Passiamo adesso ad un'altra nota dolente, i libri scolastici! Anch’ essi fanno parte della gratuita costituzionale dell’ istruzione. Quanto li paghiamo ogni anno? Dalle 300 alle 400 euro, un costo che pesa come un macigno sul bilancio delle famiglie italiane.
Ti spiego l’ iter di un libro di testo:
  • L’ autore lo crea
  • L’ editore lo stampa e lo pubblica
  • Il collegio dei docenti lo adotta
Il tutto fa capolinea al portafoglio del cittadino, che in quel momento deve essere bello pieno! Ma ti sei mai chiesto cosa stai acquistando? Stai acquistando un libro di nuova edizione che è uguale a quello dell’ anno precedente e dell’ anno precedente ancora e cosi via via nel tempo. Cambia il titolo della copertina ma gli argomenti sono sempre gli stessi. E noi cosa facciamo? Accettiamo questo spietato commercio a spese nostre. S’ inventeranno che 2 + 2 fa 5 per cambiarti il libro di matematica, logicamente, tutto quello che sto affermando è correlato da prove tangibili, sono l’ esempio: Copertine differenti, titolo differente, uguali in tutto e per tutto, e questa storia va avanti da sempre. Questi non sono due libri li definisco un offesa all’ intelligenza del cittadino.
Come possiamo risolvere questo problema? Semplice! Uniamoci e facciamo valere il diritto costituzionale della gratuità, ottenuto tutto ciò, se poi, i libri saranno clonati o costano 300 – 400 – 500 – 1000 Euro non sarà più un problema nostro! A noi spetta gratis!.
Concludo, con il trasporto pubblico ai fini scolastici.
Personalmente pago 90 euro al mese ( 750 euro in un anno ) spese da me anticipate, che il comune ( in base a una legge regionale ) mi rimborsa al 65%. Credo funzioni cosi in tutta Italia. Mi chiedo! Perchè anticipare? E’ lo stato in base al diritto costituzionale della gratuità a dovermi fornire l’ abbonamento al trasporto. Anche questo è un problema risolvibile con l’ unione dei cittadini.
Finisco!
Caro cittadino Italiano!
Tu hai diritti e doveri!
Ma ricordati che hai il dovere di far valere i tuoi diritti!
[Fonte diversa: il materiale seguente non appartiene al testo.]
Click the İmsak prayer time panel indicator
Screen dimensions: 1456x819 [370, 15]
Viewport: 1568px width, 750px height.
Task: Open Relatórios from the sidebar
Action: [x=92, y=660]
Voglio fare un invito al presidente del consiglio. Caro Renzi la costituzione t impone di intervenire a riguardo, non lasciare inatteso l’ art. 34 della costituzione, e dai a Cesare quel che è di Cesare e invito il ministro della pubblica istruzione a risolvere la questione libri di testo, gli Italiani sono intelligenti e non debbono essere offesi.